BEIRUT, MAY 16 – Lebanon is still threatened by mines, a plague that a delegation of the Mine Action Support Group (MASG) led by the Italian Deputy Permanent Representative to the UN Inigo Lambertini were able to verify during their visit with the blue helmets of UNIFIL Headquarters in the Southern part of the country.
Lambertini and the MASG representatives met today with Brig Gen. Francesco Olla Commander of Sector West of the UN peacekeeping mission, after stopping at the Tyre Headquarters and meeting the Deputy Head of Mission Imran Riza.
“I confirmed the strong commitment of Italy”, Lambertini said. Italy is chairing MASG for 2016-17. Given its often troubled history, Lebanon is one of the countries whose civilian population continues to be threatened by the scourge of mines. Thousands of people have been killed or injured by land mines and explosive remnants. Undetonated land mines in Lebanon killed 933 people and injured a further 2,780 people between 1975 and 2012, according to the Mines Advisory Group, a British NGO.
Israel left around 550,000 mines embedded across southern Lebanon when it withdrew from the country in May 2000, according to LMAC, while dropping about 4 million cluster bombs over southern Lebanon during the 2006 war, a quarter of which did not detonate and continue to maim and kill people.
In April, Defense Minister Yaacoub Sarraf announced that $5 million had been allocated to cluster bomb and land mine awareness programs for the next five years. Mines are also of concern here in the UNIFIL area of operations.
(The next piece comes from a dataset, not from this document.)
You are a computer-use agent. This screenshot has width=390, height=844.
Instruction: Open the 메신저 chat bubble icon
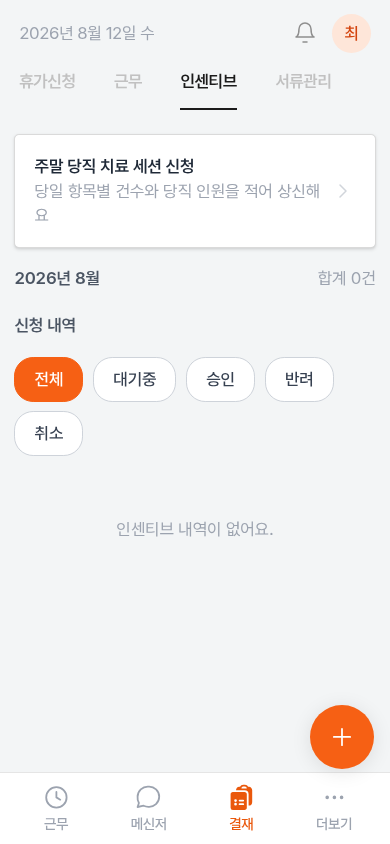pyautogui.click(x=148, y=797)
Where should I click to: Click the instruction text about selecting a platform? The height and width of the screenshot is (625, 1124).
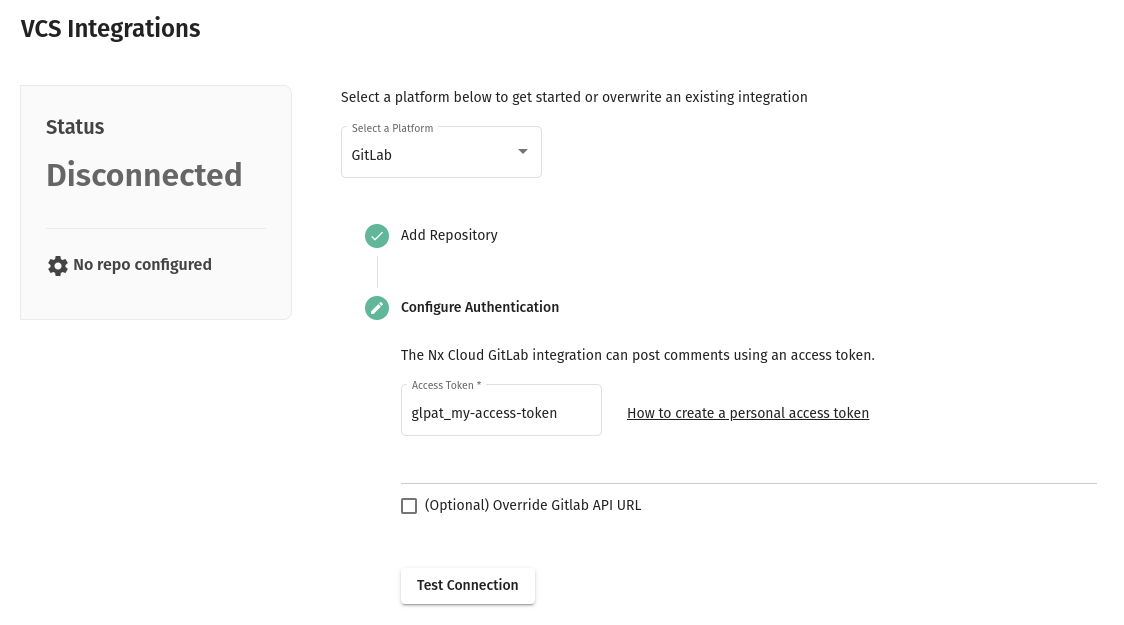(x=574, y=97)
Some are located in close proximity to U.N. positions, and dealing with their silent threat is a daily reality for both peacekeepers and the communities they live and work amongst.
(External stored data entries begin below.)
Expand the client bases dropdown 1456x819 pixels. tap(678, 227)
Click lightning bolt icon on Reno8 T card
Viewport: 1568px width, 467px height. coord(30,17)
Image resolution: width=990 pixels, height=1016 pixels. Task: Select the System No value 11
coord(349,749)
UNIFIL de-mining and EOD experts are from Cambodia, France, Italy. There are such experts also from Ghana, Malaysia and South Korea but they are responsible for clearing explosive remnants of war (ERWs) only within their camp vicinity. They also regularly conduct activities aimed at raising public awareness to the dangers of explosive remnants of war to other troop contributing countries (TCCs) within the mission. Mine clearance teams are supported by UNMAS, whose regional official is in Naqoura.
Calls have been made for Israel to give Lebanon maps in order to locate mines embedded in the south. Agriculture Minister Ghazi Zeaiter called on the U.N. to press the matter a few weeks ago. (@OnuItalia)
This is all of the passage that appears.